Сон, конечно, мог быть очень приятен, но он долго не приходил. Хозяйственные заботы смутили Александру Сергеевну и перепутались с мечтами. Впрочем, одно как-то дополняло другое, почти украшало.
«Человек никогда не знает, что с ним будет. Ах, какая правда! Вчера засыпала, думала: все кончено, все в жизни, и вдруг откуда-то издалека является. Ну, право, премилый. Ну, ей-богу, они все здесь взбесятся, когда это случится! Не выпущу его ни за что. Писать ему буду. «Бугуруслан, станция…» — она вскочила, забыв туфли, отыскала где-то карандаш и записала адрес наверху листа газеты. — Нечего откладывать до Петербурга. Он еще там завертится, и ищи его. Там, конечно, обошлось бы дешевле, но ведь один раз в жизни человеку бывает удача. Здесь, en grand[181]. Нельзя иначе: век свой жила порядочно. И пускай видят, за кого выходит Табаева. Уж надеюсь, можно в люди показать! А повенчаться там за глазами — еще скажут, поймала какого-нибудь за свои денежки. Мои деньги при мне, при мне и останутся. Это — уж мое дело. В своем приходе. Церковь большая. В августе для иллюминации ночи хороши».

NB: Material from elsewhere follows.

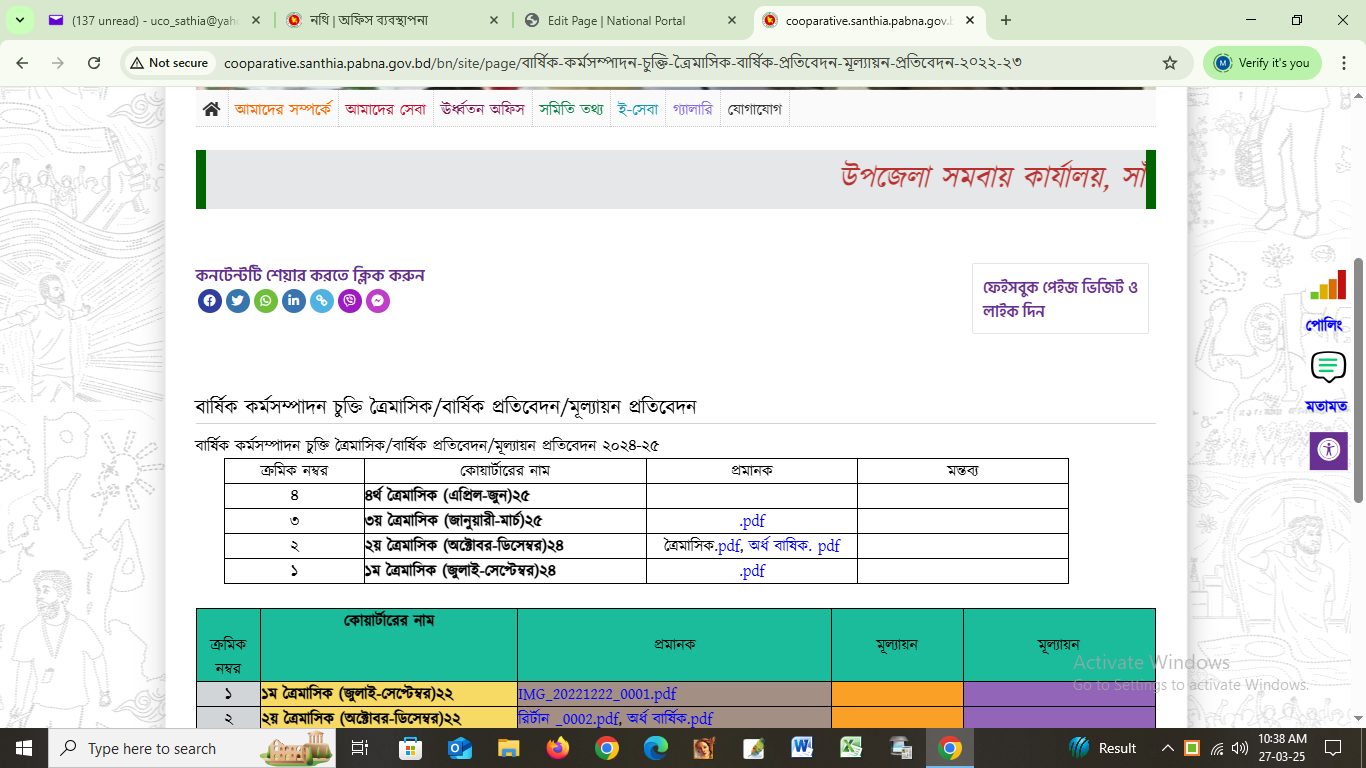Share the page on Facebook
The image size is (1366, 768).
tap(210, 301)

Табаева соображала свой наряд. «Fleurs d‘oranges[182] несомненно и вуаль. Но серое серебристое или, уж так и быть, совсем белое?»

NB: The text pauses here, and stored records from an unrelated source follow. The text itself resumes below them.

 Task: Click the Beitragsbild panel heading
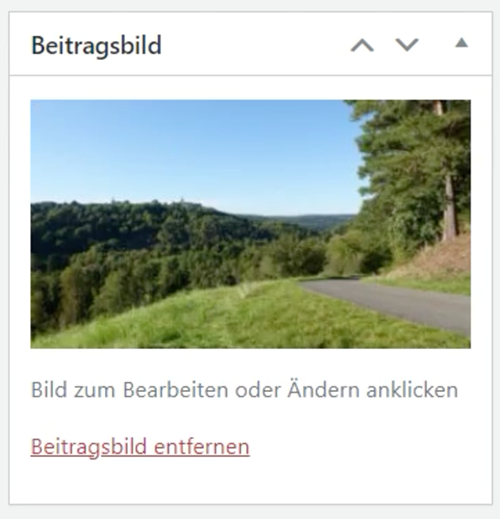(x=96, y=45)
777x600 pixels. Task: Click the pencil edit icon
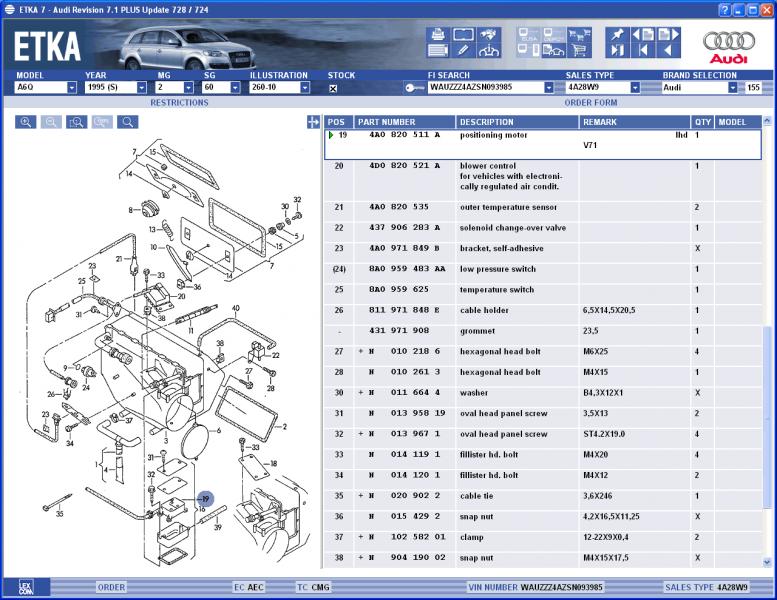tap(463, 50)
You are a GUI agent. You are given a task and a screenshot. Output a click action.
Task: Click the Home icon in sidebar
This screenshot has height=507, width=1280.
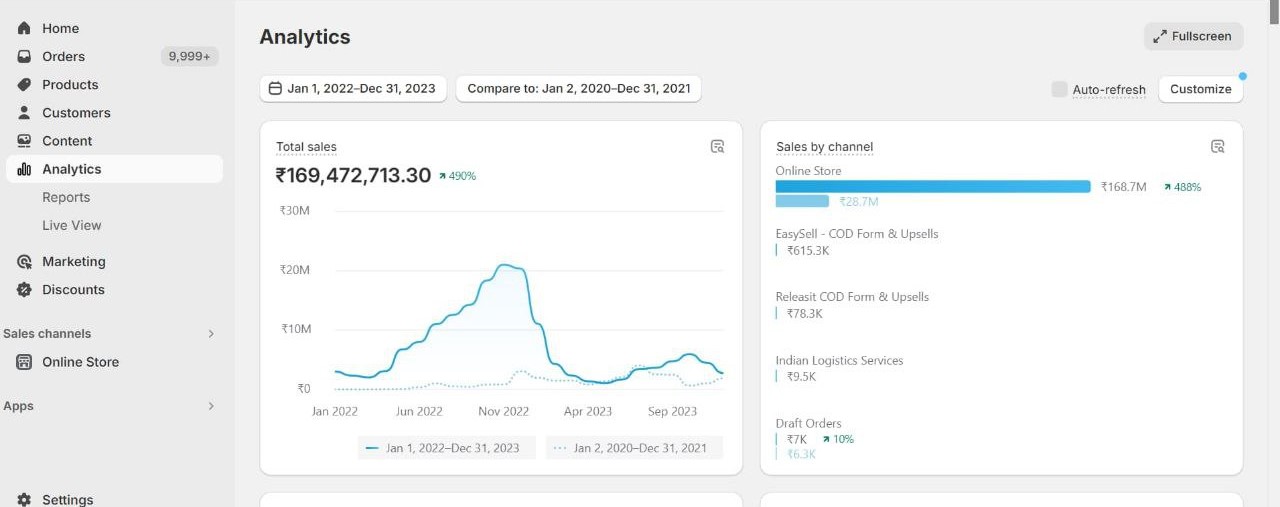[x=24, y=28]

Анна Васильевна заснула, думая тоже о свадьбе, она вспоминала свою.
Молодых друзей не стало, не было даже вестей о них. Табаев остался один, как в первое время своего возвращения с войны. Но это было далеко не одно и то же.
Тогда, оживленный, довольный, он легко сходился с людьми и его тоже не чуждались. Он заводил знакомства, искал деятельности, проповедовал для деятельности, советовал, помогал, не унывал при ошибках, тратил деньги, отдавался весь «пользе общей» — как тогда понимало ее большинство честных людей, схватившись за дело радостно, хотя непривычно. Табаев знал, что ему сочувствуют, что поддержка сильна. Это кончилось вдруг, слишком неожиданно и резко. Уцелеть возбуждению было невозможно; слабый характер сказался, когда оно прошло. В тридцать четыре года этот красивый молодец, «широкая натура», был сломан даже физически. Те, кто говорил про него, что он фразирует и позирует, поверили его искренности, когда он слег в горячке. Зато, разумеется, нашлись другие, которые назвали его трусом. Дураком стали считать все. Больнее всего было, когда те, что, казалось, были с ним заодно, кто из страха, кто не трудясь подумать, кто рассчитав выгоду — отступались, отходили прочь, смотрели на него, как на мертвого.